EXERCISE GOAL:
Your answer should be exactly the lines from the one that contains "พวงหรีดผ้าห่ม (24, 2365)" through the final line of the entries below, and nothing else.

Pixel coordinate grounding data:
▬▬▬
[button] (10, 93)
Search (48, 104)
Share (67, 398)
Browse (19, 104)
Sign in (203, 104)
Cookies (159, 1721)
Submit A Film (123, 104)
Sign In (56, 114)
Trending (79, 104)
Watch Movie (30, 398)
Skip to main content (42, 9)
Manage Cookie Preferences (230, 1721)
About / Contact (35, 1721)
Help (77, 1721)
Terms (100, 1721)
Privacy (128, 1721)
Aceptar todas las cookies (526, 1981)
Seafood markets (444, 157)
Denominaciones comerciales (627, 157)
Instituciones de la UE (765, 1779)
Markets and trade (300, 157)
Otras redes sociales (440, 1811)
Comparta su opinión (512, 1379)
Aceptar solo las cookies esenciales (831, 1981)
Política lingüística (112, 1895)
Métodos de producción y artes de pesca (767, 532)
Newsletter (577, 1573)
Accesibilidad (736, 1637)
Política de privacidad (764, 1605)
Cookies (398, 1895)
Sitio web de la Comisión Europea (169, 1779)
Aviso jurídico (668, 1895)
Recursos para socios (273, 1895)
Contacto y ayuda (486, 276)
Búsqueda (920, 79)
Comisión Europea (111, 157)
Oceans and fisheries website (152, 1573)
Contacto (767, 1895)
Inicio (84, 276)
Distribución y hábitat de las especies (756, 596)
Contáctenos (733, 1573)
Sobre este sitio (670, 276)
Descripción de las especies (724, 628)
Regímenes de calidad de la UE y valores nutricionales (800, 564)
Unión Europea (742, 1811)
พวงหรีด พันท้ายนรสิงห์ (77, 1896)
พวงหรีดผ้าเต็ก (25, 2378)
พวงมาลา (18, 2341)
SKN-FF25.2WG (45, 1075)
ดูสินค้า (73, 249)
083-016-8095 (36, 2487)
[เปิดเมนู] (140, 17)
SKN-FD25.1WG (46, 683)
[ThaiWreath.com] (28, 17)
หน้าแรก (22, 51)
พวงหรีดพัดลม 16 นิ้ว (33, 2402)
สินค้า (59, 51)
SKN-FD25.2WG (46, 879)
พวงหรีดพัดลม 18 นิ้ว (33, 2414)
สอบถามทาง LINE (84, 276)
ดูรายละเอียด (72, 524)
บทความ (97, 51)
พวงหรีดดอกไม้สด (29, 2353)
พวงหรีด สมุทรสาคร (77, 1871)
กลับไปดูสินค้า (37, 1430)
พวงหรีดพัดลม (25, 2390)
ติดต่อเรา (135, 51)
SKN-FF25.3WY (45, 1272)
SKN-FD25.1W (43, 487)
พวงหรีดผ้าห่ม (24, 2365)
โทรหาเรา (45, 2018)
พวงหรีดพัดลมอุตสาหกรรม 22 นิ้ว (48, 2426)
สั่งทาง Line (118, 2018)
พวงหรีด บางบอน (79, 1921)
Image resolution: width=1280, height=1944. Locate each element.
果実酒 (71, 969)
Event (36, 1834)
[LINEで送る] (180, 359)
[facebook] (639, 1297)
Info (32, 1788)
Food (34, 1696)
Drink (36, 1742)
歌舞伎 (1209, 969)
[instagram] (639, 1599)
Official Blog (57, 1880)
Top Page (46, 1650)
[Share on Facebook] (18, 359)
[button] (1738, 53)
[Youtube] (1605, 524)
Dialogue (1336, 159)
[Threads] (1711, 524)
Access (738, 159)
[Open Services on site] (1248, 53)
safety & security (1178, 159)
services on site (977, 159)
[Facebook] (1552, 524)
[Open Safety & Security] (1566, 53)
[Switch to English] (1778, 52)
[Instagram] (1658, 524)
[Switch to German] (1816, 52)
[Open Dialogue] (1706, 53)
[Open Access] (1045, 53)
▬▬▬
RESULT OF THE TASK:
พวงหรีดผ้าห่ม (24, 2365)
โทรหาเรา (45, 2018)
พวงหรีดพัดลมอุตสาหกรรม 22 นิ้ว (48, 2426)
สั่งทาง Line (118, 2018)
พวงหรีด บางบอน (79, 1921)
Image resolution: width=1280, height=1944. Locate each element.
果実酒 (71, 969)
Event (36, 1834)
[LINEで送る] (180, 359)
[facebook] (639, 1297)
Info (32, 1788)
Food (34, 1696)
Drink (36, 1742)
歌舞伎 (1209, 969)
[instagram] (639, 1599)
Official Blog (57, 1880)
Top Page (46, 1650)
[Share on Facebook] (18, 359)
[button] (1738, 53)
[Youtube] (1605, 524)
Dialogue (1336, 159)
[Threads] (1711, 524)
Access (738, 159)
[Open Services on site] (1248, 53)
safety & security (1178, 159)
services on site (977, 159)
[Facebook] (1552, 524)
[Open Safety & Security] (1566, 53)
[Switch to English] (1778, 52)
[Instagram] (1658, 524)
[Switch to German] (1816, 52)
[Open Dialogue] (1706, 53)
[Open Access] (1045, 53)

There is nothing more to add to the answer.